#### SUPPLIED INFORMATION
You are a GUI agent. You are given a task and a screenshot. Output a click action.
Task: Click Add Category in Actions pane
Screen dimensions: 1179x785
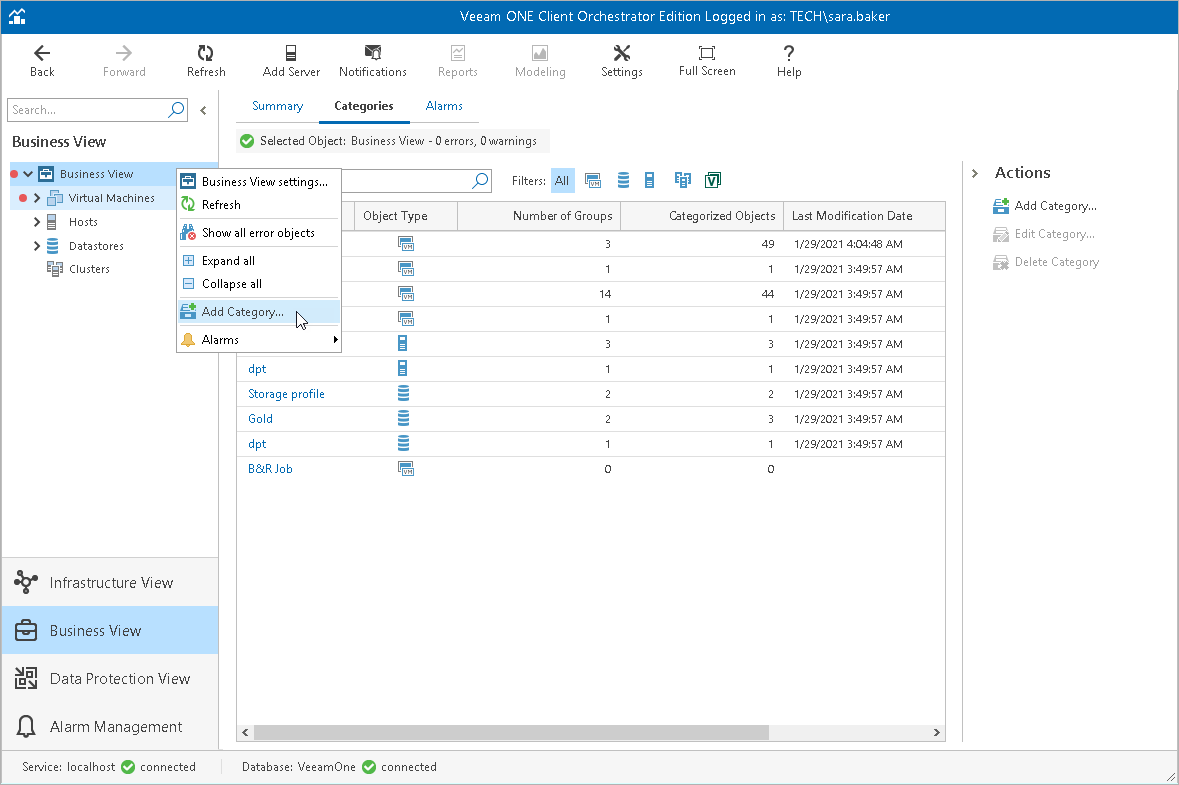click(1055, 206)
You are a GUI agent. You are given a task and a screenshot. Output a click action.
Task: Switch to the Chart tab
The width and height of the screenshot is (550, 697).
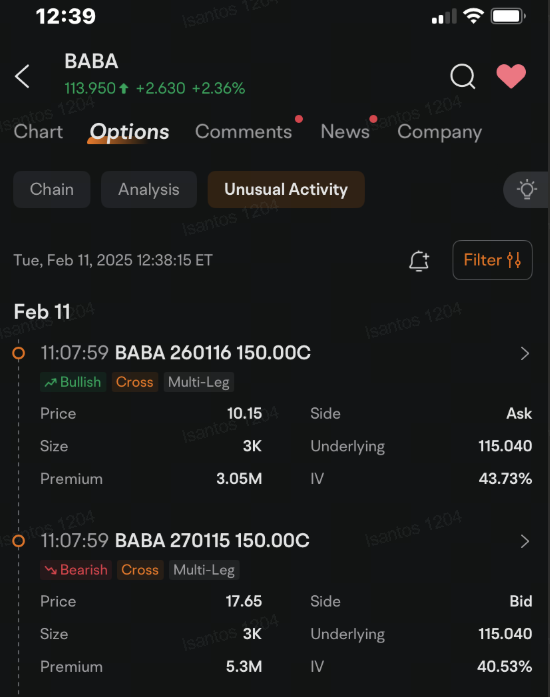[x=38, y=132]
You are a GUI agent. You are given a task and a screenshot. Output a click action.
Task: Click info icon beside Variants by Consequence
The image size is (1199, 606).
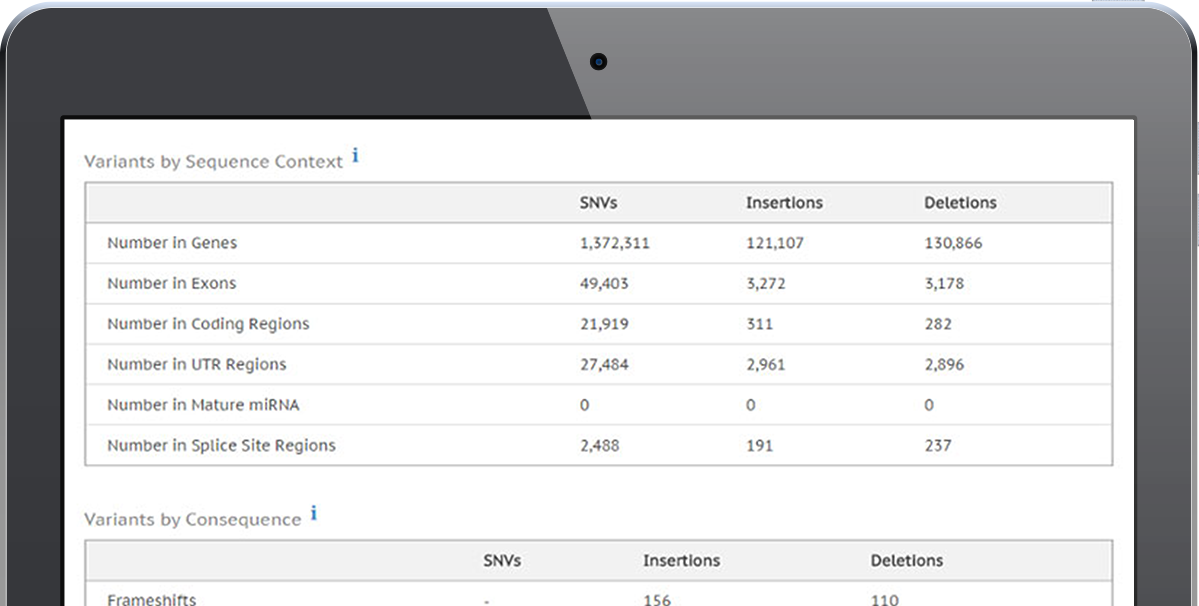(x=313, y=514)
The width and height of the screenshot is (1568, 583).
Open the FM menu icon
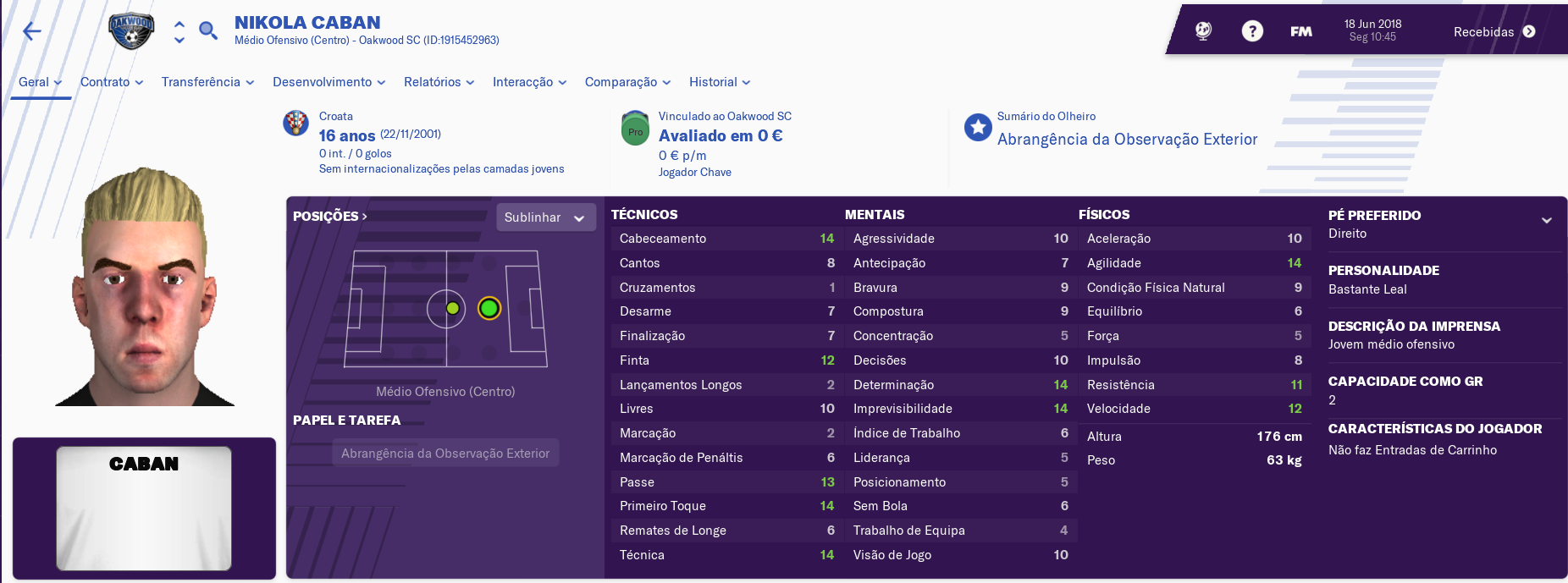pos(1301,31)
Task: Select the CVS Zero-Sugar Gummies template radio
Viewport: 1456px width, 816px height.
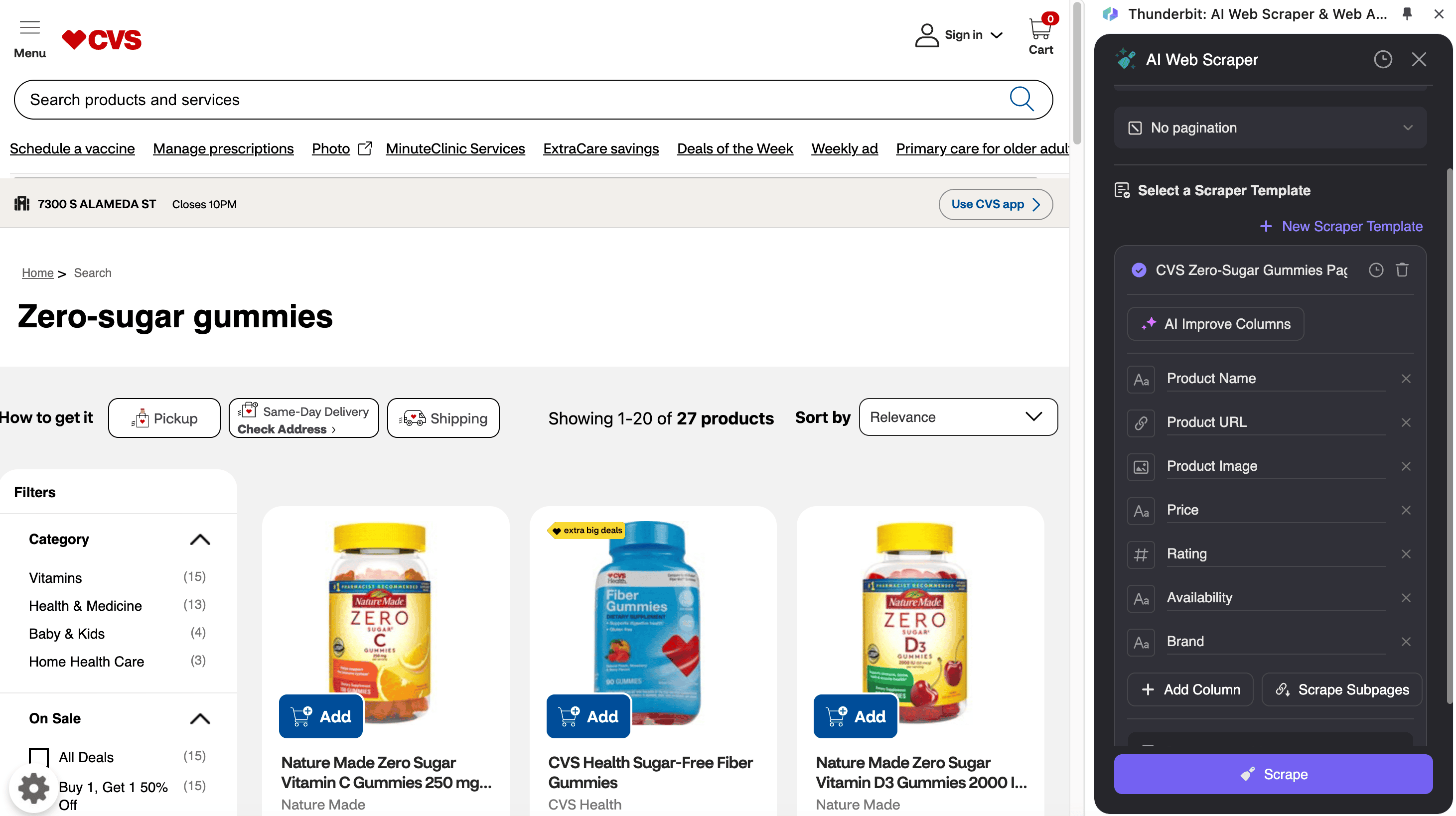Action: pos(1139,270)
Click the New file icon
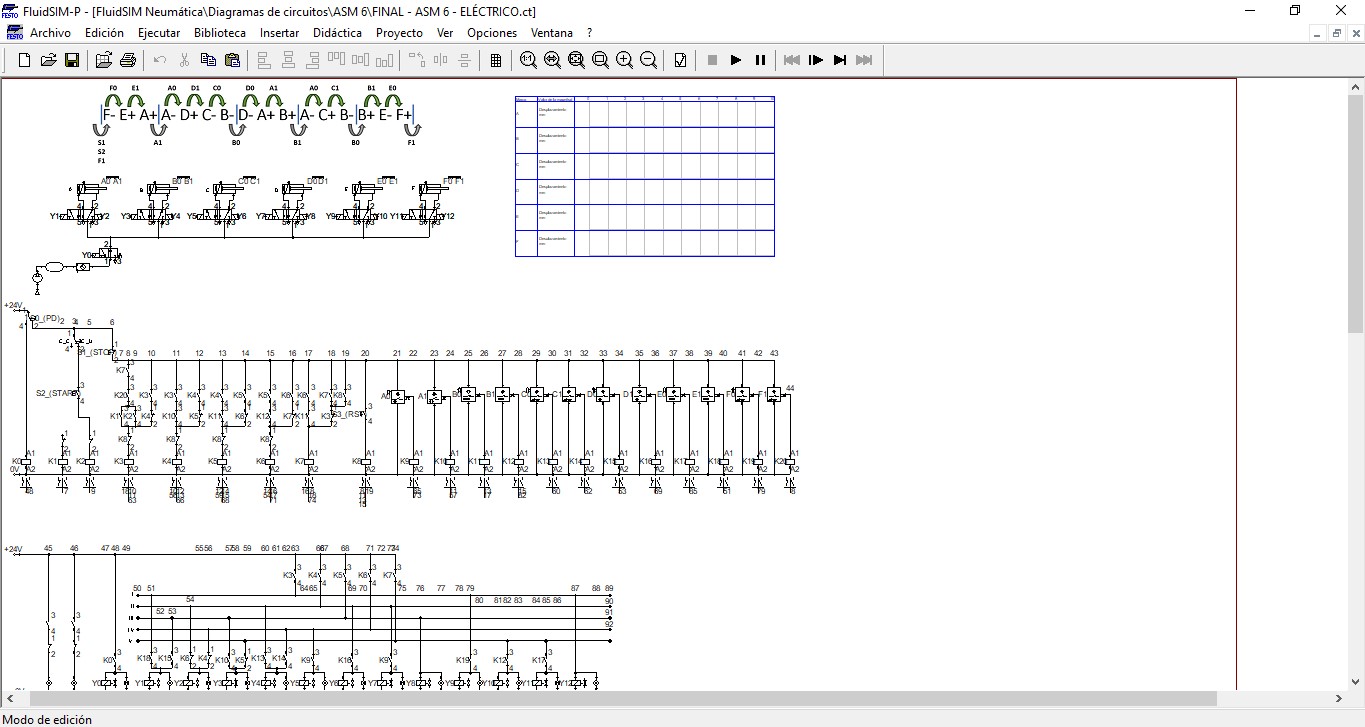 tap(25, 60)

#### WORK REQUIRED
Omit the pictures and print again exactly the lines from the one with "The image size is (1199, 606)." through the final line of the entries, both ends included.

#### RESPONSE TO THIS TASK
The image size is (1199, 606).
(x=313, y=514)
The width and height of the screenshot is (1568, 583).
Open the FM menu icon
pos(1301,31)
Task: Select the CVS Zero-Sugar Gummies template radio
Viewport: 1456px width, 816px height.
Action: pos(1139,270)
Click the New file icon
 tap(25, 60)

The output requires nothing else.